Eine weitere Überraschung war das Abschneiden des vierten Bewerbers: Der Ortsverbandsvorsitzende der Partei „Die Partei“, Florian Lillpopp, trat mit einem Programm an, das neben satirischen Elementen auch ernsthafte Ideen beinhaltete, zum Beispiel einen Regionalatlas für kommunal erzeugte Lebensmittel. Sein Hauptanliegen war indes der „Kampf gegen die Duderstädter Erbdemokratie“. Damit traf er offenbar einen Nerv: Lillpopp erhielt knapp 4,3 Prozent der Stimmen. „Damit hätte ich nicht einmal in meinen kühnsten Träumen gerechnet“, erklärte er.

Tatsächlich gibt es in Duderstadt eine rekordverdächtige personelle Kontinuität. Der amtierende Bürgermeister Wolfgang Nolte steht seit 1988 an der Spitze der Stadtverwaltung. Der 72-Jährige hatte zu Jahresbeginn angekündigt, dass er nach mehr als 30 Jahren in diesem Herbst sein Amt niederlegen wolle. Der zweite Longplayer ist Lothar Koch, der Vater des aktuellen CDU-Bürgermeisterkandidaten. Der 79-Jährige mischt seit mehr als vier Jahrzehnten in der Kommunalpolitik mit, aktuell sitzt er im Stadtrat und im Kreistag. Von 1994 bis 2017 – fast ein Vierteljahrhundert – war er CDU-Abgeordneter im niedersächsischen Landtag. Stefan Koch ist dagegen ein Newcomer auf der politischen Bühne. Seine Nominierung war nicht unumstritten, er hatte sich bei der parteiinternen Wahl im April gegen zwei Mitbewerber durchgesetzt. Was motiviert einen Journalisten, sich nach diversen Stationen im In- und Ausland als Bürgermeister einer Kleinstadt zu bewerben? „Es ist weniger ein Wechsel in die Politik als eine Rückkehr in die Heimat“, sagt der 53-Jährige. „Es geht mir nicht um eine politische Karriere, sondern nur um dieses Amt.“ Er habe 30 Jahre lang den Politikbetrieb beobachtet, zuletzt als RND-Korrespondent in Berlin und Washington. „Jetzt ist ein guter Moment, um diese Kontakte zu nutzen und in meine Heimatstadt einzubringen.“ Er sei sehr heimatverbunden, Duderstadt sei immer sein Lebensmittelpunkt gewesen.
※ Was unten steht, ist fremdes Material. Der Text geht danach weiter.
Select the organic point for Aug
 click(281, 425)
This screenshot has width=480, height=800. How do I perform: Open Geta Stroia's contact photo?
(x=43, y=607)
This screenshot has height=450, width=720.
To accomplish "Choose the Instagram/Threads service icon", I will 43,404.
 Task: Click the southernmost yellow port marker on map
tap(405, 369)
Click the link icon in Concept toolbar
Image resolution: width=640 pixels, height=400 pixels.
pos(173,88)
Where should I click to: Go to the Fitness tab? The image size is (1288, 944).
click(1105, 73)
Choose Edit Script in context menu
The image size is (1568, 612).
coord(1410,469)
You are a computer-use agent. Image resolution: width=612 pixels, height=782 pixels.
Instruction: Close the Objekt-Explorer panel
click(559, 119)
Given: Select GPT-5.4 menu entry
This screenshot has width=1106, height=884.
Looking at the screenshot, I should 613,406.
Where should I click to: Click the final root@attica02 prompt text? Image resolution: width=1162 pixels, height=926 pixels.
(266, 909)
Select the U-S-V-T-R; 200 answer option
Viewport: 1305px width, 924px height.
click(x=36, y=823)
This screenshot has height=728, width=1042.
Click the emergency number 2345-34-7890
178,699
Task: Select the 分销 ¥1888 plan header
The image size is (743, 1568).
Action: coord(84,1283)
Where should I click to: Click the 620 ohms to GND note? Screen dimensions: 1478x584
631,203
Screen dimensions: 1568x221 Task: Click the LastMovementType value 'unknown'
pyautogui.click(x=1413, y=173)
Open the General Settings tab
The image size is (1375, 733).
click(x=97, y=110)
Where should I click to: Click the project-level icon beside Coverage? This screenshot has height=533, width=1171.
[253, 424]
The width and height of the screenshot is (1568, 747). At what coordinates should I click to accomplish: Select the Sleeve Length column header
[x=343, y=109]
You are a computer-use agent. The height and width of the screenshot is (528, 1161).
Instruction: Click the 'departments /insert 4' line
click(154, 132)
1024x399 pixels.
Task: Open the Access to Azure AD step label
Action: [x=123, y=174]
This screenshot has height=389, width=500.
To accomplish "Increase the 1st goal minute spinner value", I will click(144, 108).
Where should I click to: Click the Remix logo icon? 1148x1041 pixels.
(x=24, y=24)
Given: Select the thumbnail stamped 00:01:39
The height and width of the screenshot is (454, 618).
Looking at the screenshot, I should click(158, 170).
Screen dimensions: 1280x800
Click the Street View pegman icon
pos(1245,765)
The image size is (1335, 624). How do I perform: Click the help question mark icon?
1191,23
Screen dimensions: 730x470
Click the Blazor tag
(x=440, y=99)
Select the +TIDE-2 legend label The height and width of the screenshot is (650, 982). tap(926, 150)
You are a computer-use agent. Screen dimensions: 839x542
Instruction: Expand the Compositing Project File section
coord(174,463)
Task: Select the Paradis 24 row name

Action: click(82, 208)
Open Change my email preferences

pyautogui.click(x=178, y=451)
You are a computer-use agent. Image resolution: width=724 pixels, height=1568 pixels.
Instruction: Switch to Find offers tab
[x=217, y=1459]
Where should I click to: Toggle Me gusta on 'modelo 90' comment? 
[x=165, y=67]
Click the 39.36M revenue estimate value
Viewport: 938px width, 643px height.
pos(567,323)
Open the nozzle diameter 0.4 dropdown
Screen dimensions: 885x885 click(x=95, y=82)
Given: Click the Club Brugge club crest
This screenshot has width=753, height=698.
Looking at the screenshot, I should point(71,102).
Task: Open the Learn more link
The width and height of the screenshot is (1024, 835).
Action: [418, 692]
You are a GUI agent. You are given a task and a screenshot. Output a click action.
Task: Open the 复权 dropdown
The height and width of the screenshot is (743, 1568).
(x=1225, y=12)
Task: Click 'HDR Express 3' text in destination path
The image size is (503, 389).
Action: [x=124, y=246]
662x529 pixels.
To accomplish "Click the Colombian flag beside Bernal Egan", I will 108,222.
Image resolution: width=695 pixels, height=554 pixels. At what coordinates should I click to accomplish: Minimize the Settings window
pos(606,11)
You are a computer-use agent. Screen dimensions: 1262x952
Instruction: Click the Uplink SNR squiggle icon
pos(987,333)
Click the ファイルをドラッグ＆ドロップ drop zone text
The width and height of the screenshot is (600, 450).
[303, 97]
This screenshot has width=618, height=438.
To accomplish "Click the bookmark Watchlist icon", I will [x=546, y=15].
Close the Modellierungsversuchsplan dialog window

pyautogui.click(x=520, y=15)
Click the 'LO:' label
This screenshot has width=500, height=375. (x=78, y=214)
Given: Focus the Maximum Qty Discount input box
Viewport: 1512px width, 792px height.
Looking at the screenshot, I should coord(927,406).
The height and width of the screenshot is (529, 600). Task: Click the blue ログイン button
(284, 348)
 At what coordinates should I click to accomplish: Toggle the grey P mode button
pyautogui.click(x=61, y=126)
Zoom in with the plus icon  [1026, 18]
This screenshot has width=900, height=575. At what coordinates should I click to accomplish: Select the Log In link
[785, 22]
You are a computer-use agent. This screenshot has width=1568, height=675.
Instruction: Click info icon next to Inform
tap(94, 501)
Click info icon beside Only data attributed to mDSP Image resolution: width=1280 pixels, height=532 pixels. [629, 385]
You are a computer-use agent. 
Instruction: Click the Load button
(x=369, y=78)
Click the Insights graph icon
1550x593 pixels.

Mitbewerber Thorsten Feike ist in Duderstadt fest verwurzelt und vielfältig engagiert. Der 46-Jährige sitzt im Stadtrat und ist unter anderem Vorstandsmitglied des Vereins „Treffpunkt Stadtmarketing“ und Hallensprecher des TV Jahn Duderstadt. Nachdem vor einigen Monaten die ersten Bürgermeister-Kandidaten feststanden, sei er ratlos gewesen, sagt Feike. „Ich wusste nicht, wen ich unterstützen soll.“ Irgendwann habe ihn seine Frau gefragt, warum er nicht selbst antrete. Seine liberalen Parteifreunde befürworteten diese Idee. Der FDP-Kandidat, der seine Wahlkampagne mit pfiffigen Slogans garniert hat („Gib DuDerStadt Deine Stimme“), steht ebenfalls in einer gewissen Familientradition: Sein Vater Wolfgang Feike führt den FDP-Ortsverband an, der ihn auf das Schild gehoben hat.

Feikes Chancen für die Stichwahl stehen nicht schlecht: Die Parteien der beiden ausgeschiedenen Bewerber haben dazu aufgerufen, im zweiten Wahlgang für den FDP-Kandidaten zu stimmen. Für die CDU kommt es deshalb darauf an, weitere Wähler zu mobilisieren. Im ersten Wahlgang lag die Beteiligung bei 53,1 Prozent.